SET PROBLEM 1:
Which lines of the rows contain the string "thumbnail"? Report each of them in full, treating case as significant.

SOURCE PASSAGE:
[START]

At the ancient Olympics in Greece, athletes weren’t the only stars of the show. The spectacle also attracted poets, who recited their works for eager audiences. Competitors commissioned bigger names to write odes of their victories, which choruses performed at elaborate celebrations. Physical strength and literary prowess were inextricably linked.

 

Thousands of years later, this image appealed to Pierre de Coubertin, a French baron best known as the founder of the modern Olympics in 1896. But today’s Games bear little resemblance to Coubertin’s grand vision: He pictured a competition that would “reunite in the bonds of legitimate wedlock a long-divorced couple—muscle and mind.”

 

The baron believed that humanity had “lost all sense of eurythmy,” a word he used to describe the harmony of arts and athletics. The idea can be traced back to sources such as Plato’s Republic, in which Socrates extolls the virtues of education that combines “gymnastic for the body and music for the soul.” Poets should become athletes, and athletes should try their hand at verse.

[END]

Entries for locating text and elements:
[START]

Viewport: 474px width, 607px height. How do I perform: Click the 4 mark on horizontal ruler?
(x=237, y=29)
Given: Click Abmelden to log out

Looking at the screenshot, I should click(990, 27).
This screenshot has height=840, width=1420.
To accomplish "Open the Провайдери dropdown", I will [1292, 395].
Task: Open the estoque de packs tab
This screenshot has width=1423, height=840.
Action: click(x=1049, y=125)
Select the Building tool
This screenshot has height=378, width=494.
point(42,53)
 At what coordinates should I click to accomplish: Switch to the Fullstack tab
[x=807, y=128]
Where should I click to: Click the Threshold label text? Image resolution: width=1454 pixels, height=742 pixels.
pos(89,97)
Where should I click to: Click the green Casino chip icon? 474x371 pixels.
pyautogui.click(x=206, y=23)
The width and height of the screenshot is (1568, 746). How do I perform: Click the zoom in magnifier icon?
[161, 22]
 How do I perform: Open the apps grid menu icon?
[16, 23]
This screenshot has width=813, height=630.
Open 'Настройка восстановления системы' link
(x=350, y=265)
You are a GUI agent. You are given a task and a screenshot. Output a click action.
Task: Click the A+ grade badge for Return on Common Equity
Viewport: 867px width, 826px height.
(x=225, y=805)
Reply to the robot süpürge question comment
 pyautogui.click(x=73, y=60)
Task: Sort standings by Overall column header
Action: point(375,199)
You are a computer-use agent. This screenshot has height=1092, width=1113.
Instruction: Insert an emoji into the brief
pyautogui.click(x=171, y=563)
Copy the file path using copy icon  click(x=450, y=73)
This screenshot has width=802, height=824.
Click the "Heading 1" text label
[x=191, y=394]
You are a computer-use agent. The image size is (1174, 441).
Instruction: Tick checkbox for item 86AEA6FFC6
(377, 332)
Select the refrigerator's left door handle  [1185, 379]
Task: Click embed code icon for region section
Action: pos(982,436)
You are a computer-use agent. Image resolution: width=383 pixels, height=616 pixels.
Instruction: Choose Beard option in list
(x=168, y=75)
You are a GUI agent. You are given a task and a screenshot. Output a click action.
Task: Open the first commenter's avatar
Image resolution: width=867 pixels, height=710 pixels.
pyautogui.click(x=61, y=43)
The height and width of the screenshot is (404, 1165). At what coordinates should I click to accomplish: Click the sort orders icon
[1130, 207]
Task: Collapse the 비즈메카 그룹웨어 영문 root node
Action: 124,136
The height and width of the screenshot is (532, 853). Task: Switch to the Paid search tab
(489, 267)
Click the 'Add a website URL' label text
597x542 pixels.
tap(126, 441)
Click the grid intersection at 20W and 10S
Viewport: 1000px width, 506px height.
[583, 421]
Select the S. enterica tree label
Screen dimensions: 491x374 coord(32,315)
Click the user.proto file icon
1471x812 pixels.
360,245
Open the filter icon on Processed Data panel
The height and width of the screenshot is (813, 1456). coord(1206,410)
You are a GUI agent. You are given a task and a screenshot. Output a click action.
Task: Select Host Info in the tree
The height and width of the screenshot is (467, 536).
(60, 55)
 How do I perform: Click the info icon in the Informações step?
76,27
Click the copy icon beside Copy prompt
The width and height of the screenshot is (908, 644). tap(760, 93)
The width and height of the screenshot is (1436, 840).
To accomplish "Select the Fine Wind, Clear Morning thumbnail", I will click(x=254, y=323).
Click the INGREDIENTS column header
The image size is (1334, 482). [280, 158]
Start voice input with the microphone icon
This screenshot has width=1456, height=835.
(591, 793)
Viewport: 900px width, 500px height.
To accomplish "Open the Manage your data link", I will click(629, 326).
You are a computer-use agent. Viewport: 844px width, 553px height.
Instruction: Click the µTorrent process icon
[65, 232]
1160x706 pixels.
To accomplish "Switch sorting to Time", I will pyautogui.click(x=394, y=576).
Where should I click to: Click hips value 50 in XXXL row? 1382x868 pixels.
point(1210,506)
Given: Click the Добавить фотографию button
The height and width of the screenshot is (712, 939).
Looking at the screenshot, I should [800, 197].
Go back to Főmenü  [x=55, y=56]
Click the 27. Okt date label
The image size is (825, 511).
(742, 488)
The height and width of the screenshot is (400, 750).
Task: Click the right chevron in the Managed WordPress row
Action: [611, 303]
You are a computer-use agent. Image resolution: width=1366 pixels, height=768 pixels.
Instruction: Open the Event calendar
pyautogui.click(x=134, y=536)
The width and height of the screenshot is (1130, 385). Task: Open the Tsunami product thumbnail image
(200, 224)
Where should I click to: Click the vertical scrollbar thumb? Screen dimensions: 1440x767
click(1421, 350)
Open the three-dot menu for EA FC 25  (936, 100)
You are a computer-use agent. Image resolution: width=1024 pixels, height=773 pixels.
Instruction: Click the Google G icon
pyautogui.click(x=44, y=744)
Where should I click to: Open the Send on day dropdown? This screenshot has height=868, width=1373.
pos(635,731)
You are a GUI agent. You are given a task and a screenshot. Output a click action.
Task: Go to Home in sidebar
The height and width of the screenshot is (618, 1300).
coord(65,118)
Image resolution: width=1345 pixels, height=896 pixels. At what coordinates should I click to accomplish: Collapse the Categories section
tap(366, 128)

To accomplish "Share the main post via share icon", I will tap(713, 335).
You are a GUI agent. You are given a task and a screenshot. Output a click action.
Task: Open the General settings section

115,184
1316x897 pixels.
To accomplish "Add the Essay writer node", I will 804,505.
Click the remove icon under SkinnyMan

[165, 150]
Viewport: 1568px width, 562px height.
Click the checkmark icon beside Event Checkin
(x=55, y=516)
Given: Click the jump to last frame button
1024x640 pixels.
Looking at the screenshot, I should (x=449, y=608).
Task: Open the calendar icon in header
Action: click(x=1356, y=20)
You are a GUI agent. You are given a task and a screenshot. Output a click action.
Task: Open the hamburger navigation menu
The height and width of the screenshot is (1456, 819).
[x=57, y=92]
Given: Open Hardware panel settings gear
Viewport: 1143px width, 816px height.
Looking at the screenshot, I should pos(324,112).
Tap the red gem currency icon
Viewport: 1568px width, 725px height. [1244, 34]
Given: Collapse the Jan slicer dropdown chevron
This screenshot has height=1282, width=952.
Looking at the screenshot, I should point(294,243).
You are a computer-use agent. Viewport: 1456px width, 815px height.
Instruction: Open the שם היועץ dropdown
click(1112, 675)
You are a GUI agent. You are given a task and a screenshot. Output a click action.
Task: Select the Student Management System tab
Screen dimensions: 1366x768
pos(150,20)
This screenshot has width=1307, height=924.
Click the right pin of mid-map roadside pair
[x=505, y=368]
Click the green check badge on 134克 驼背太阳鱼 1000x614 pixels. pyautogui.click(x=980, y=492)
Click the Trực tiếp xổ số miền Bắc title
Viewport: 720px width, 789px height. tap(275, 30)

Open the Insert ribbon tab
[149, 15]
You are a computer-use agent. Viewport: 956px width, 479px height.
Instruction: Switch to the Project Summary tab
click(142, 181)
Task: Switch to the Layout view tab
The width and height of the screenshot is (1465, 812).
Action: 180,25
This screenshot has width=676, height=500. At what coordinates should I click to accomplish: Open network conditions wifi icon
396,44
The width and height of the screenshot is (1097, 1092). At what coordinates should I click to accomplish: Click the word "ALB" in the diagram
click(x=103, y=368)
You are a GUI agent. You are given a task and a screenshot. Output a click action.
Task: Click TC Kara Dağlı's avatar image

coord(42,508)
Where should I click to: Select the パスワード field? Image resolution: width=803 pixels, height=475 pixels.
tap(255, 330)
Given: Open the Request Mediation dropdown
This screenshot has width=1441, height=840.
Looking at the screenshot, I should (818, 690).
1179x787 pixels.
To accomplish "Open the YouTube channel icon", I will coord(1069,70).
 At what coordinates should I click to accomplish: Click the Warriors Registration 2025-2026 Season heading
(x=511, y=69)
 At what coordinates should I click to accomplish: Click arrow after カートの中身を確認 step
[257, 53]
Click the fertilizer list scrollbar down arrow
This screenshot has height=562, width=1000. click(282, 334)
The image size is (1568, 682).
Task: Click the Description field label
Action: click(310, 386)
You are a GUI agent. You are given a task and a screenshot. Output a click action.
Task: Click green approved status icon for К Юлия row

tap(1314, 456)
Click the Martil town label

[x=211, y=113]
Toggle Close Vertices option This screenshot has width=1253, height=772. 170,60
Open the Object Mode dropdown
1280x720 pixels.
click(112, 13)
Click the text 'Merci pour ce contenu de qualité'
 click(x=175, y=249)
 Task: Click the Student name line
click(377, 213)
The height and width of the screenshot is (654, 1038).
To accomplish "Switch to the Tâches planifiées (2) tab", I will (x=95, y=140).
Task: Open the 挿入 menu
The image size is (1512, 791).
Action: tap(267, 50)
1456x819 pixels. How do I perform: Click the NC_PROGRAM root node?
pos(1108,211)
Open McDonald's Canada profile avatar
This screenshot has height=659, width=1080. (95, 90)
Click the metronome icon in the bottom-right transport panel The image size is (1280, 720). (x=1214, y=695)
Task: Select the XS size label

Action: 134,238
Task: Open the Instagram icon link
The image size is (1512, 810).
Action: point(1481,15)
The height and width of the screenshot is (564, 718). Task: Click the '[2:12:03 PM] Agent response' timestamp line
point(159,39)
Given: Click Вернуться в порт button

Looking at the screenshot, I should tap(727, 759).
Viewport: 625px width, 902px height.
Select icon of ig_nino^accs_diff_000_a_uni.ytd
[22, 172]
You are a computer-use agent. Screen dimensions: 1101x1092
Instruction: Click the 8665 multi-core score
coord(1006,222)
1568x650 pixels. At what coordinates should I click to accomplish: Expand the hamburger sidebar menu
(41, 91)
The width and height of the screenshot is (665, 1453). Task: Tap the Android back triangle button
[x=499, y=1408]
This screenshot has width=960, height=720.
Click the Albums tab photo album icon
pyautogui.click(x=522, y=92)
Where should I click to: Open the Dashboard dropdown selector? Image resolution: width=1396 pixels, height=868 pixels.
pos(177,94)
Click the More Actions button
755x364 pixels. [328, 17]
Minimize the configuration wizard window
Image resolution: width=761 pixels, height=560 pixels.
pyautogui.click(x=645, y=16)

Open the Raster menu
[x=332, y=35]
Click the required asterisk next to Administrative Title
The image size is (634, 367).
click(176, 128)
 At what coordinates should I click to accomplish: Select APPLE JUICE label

[END]

SET PROBLEM 2:
Can you give the Olympics passage again, starting with "Thousands of years" and going on through "hand at verse.", substituting "nobleman" for "baron" each time it appears?

WORKED SOLUTION 1:
To accomplish "Select the Fine Wind, Clear Morning thumbnail", I will click(x=254, y=323).
The width and height of the screenshot is (1130, 385). Task: Open the Tsunami product thumbnail image

WORKED SOLUTION 2:
Thousands of years later, this image appealed to Pierre de Coubertin, a French nobleman best known as the founder of the modern Olympics in 1896. But today’s Games bear little resemblance to Coubertin’s grand vision: He pictured a competition that would “reunite in the bonds of legitimate wedlock a long-divorced couple—muscle and mind.”

 

The nobleman believed that humanity had “lost all sense of eurythmy,” a word he used to describe the harmony of arts and athletics. The idea can be traced back to sources such as Plato’s Republic, in which Socrates extolls the virtues of education that combines “gymnastic for the body and music for the soul.” Poets should become athletes, and athletes should try their hand at verse.